Soyons nets sur le périmètre. La date du 29 juillet 2026 découle de la Binding Operational Directive BOD 26-04 de la CISA et elle lie les agences civiles fédérales américaines. Elle ne lie pas juridiquement un propriétaire européen. Si votre parc est à Francfort ou à Manchester, aucune directive américaine ne vous oblige à quoi que ce soit à cette date.

L'asymétrie est l'histoire. Les bâtiments sont très majoritairement européens, la norme est européenne, son association siège en Belgique, et l'échéance contraignante est américaine. Selon notre lecture, le point d'accroche européen est NIS2 et non la date de la CISA, et nous le présentons comme notre lecture et non comme le droit. Les obligations NIS2 dépendent de votre secteur et de vos devoirs de gestion des risques, et un bus de gestion technique du bâtiment joignable depuis internet est un fait de gestion des risques, quel que soit le calendrier que vous tenez.

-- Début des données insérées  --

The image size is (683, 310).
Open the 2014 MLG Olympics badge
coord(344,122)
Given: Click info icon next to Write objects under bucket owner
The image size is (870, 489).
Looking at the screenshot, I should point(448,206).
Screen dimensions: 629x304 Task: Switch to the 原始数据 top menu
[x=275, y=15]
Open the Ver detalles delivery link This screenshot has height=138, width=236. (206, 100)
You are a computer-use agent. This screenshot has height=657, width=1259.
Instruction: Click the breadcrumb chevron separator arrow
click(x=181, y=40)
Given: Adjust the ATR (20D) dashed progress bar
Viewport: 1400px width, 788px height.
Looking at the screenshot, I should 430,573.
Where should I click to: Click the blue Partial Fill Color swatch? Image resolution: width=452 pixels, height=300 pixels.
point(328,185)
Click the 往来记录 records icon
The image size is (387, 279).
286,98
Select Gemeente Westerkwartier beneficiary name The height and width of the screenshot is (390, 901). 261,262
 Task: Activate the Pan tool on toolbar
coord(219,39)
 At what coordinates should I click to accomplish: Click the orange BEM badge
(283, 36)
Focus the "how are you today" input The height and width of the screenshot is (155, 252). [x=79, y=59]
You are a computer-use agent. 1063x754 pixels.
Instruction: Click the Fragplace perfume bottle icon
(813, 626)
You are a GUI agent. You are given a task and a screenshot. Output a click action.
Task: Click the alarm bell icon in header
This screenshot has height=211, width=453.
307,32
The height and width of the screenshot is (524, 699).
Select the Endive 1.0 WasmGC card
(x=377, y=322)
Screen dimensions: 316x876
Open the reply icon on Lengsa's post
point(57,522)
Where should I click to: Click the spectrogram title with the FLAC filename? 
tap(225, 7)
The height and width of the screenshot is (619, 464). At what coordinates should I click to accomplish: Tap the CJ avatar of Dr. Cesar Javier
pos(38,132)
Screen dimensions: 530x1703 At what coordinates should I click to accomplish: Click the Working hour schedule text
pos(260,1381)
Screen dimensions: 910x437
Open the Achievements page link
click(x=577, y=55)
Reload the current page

L'action tient en une phrase et elle ne va pas à l'informatique. Posez deux questions à votre intégrateur ou à votre prestataire de maintenance: le bus KNX est-il joignable depuis internet, et une clé BCU a-t-elle jamais été définie à la mise en service. Si la réponse à la seconde est non, ou si personne ne retrouve le fichier de projet pour vous répondre, vous êtes dans le périmètre décrit par la CISA et vous êtes à un chemin joignable depuis internet du résultat d'octobre 2021.